● **THE REQUEST**: Print the records exactly as they stand, from the line with "Click the Название" through the line with "pos(197,324)", including both of those lines.

● **RECORDS PROVIDED**:
- - -
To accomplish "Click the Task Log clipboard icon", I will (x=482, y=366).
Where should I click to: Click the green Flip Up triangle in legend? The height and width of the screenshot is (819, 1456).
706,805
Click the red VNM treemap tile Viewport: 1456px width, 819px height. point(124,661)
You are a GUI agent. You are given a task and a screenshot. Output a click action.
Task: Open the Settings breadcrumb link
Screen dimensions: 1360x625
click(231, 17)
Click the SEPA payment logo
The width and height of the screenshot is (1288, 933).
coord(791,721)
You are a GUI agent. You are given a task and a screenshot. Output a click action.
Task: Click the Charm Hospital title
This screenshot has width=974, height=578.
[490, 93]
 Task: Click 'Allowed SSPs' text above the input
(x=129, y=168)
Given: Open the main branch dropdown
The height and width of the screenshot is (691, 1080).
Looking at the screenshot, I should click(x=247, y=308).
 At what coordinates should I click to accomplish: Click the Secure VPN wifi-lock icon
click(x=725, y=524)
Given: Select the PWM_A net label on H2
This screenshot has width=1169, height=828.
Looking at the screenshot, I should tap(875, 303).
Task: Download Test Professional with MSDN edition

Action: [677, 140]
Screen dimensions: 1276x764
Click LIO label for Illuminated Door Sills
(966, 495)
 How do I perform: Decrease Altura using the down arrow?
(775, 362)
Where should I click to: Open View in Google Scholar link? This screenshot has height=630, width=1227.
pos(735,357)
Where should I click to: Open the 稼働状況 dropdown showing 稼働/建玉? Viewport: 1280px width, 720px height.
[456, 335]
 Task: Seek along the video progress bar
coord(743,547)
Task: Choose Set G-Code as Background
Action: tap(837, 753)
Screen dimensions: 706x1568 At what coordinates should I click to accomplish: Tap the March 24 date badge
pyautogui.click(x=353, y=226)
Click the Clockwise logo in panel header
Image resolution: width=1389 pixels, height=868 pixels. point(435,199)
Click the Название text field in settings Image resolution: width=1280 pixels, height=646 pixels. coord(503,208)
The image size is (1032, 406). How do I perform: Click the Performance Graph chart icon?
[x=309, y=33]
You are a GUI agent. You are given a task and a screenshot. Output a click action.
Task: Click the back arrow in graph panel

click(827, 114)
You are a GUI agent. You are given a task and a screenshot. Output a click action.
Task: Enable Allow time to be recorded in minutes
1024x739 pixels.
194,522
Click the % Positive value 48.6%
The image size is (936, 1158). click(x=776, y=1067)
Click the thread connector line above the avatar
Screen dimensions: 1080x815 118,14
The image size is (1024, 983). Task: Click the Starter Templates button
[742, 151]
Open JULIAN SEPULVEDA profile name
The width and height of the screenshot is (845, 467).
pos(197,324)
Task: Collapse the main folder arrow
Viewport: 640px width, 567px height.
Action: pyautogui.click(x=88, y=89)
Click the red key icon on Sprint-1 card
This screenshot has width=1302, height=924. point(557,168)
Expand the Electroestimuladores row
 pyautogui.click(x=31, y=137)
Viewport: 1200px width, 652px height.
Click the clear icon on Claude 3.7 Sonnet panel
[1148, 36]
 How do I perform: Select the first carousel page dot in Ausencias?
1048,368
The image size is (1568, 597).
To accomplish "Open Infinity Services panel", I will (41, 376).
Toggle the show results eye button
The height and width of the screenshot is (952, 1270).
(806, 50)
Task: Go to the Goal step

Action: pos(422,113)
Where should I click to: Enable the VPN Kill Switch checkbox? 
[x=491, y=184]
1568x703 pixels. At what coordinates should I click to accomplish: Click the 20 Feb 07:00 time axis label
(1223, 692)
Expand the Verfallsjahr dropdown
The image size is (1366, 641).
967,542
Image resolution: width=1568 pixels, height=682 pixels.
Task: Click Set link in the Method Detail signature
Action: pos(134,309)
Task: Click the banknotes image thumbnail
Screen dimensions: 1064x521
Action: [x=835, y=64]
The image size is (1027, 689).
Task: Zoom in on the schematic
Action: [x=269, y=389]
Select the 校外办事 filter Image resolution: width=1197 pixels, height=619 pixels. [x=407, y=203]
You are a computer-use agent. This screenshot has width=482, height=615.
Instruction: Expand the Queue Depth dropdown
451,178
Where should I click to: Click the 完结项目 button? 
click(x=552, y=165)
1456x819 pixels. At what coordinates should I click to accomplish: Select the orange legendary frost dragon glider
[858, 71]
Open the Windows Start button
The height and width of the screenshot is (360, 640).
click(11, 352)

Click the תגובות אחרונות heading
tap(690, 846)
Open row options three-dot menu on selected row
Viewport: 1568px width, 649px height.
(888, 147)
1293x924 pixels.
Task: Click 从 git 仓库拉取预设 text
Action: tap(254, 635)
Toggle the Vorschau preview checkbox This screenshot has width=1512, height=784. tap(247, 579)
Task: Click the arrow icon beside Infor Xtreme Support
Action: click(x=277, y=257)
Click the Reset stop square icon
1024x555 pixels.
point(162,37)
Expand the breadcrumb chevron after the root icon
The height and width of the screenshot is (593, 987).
- - -
● **COMPLETED EXERCISE**:
Click the Название text field in settings Image resolution: width=1280 pixels, height=646 pixels. coord(503,208)
The image size is (1032, 406). How do I perform: Click the Performance Graph chart icon?
[x=309, y=33]
You are a GUI agent. You are given a task and a screenshot. Output a click action.
Task: Click the back arrow in graph panel

click(827, 114)
You are a GUI agent. You are given a task and a screenshot. Output a click action.
Task: Enable Allow time to be recorded in minutes
1024x739 pixels.
194,522
Click the % Positive value 48.6%
The image size is (936, 1158). click(x=776, y=1067)
Click the thread connector line above the avatar
Screen dimensions: 1080x815 118,14
The image size is (1024, 983). Task: Click the Starter Templates button
[742, 151]
Open JULIAN SEPULVEDA profile name
The width and height of the screenshot is (845, 467).
pos(197,324)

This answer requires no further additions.